Di avventura in avventura, diretti verso Oriente, giungono in terre inesplorate, incontrano draghi, Kraken, monti alla fine del mondo e fanciulle sapienti come Porfiria figlia del re dell’Isola dei Sonnambuli che s’imbarca clandestina sulla Nave dei folli perché vuole conoscere il mondo e non ne può più di vivere in quell’isola di morti di sonno. Porfiria, tra l’altro, si rivela molto utile a quella ciurma di strampalati, infatti insegna loro a riconoscere le costellazioni e ad orientarsi grazie ad esse. Il viaggio non si arresta neanche quando, raggiunte navigando le viscere della terra, arrivano all’inferno. E come si esce dall’inferno? A piedi e salendo scale per giorni e giorni fino ad arrivare… indovinate un po’? Proprio vicino casa, accolti con tutti gli onori dagli increduli abitanti di Saggionia.
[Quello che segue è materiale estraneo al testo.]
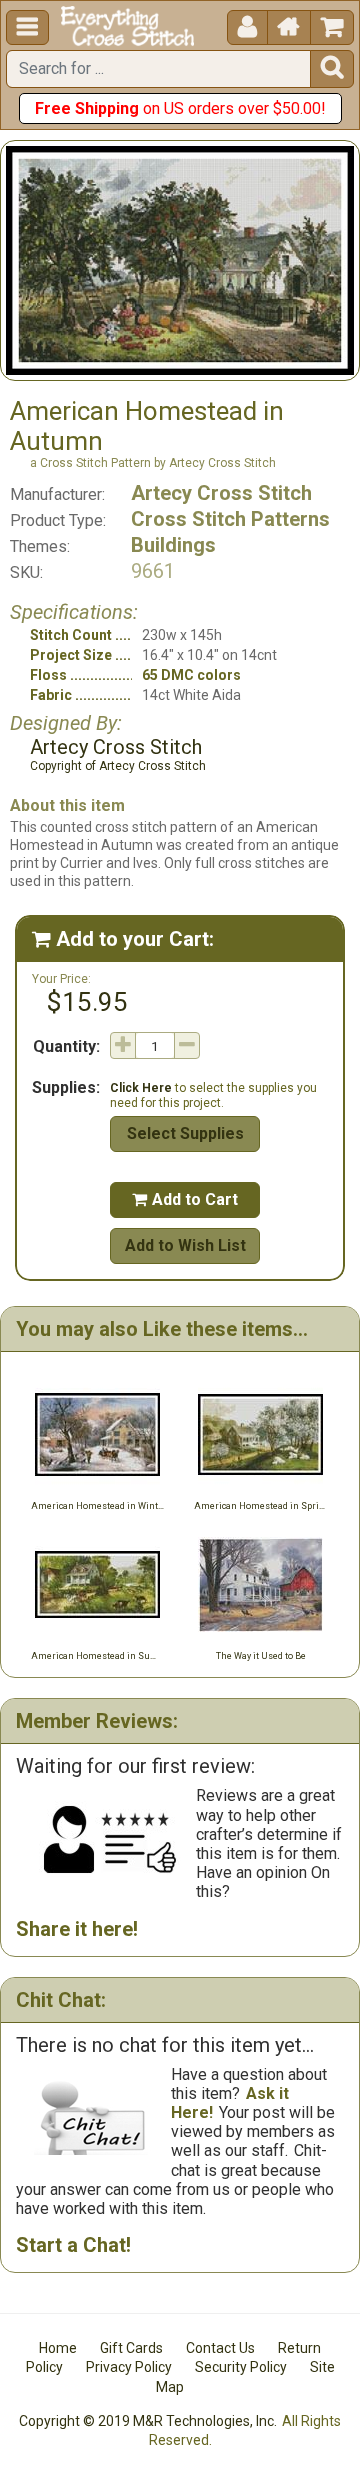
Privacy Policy (129, 2367)
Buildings (173, 545)
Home (58, 2348)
Un libro sull’originalità della diversità, sull’accettazione dell’altro e dell’altrove, sull’apertura e sulla scoperta. Abbiamo bisogno, in questo periodo più che mai, di libri come questi, che ci insegnano che un clandestino può essere una risorsa e che nei folli c’è sempre un po’ di genialità. Le illustrazioni e il linguaggio usato, poi, richiamano a un mondo antico e fiabesco, un mondo perfetto per una nave di folli.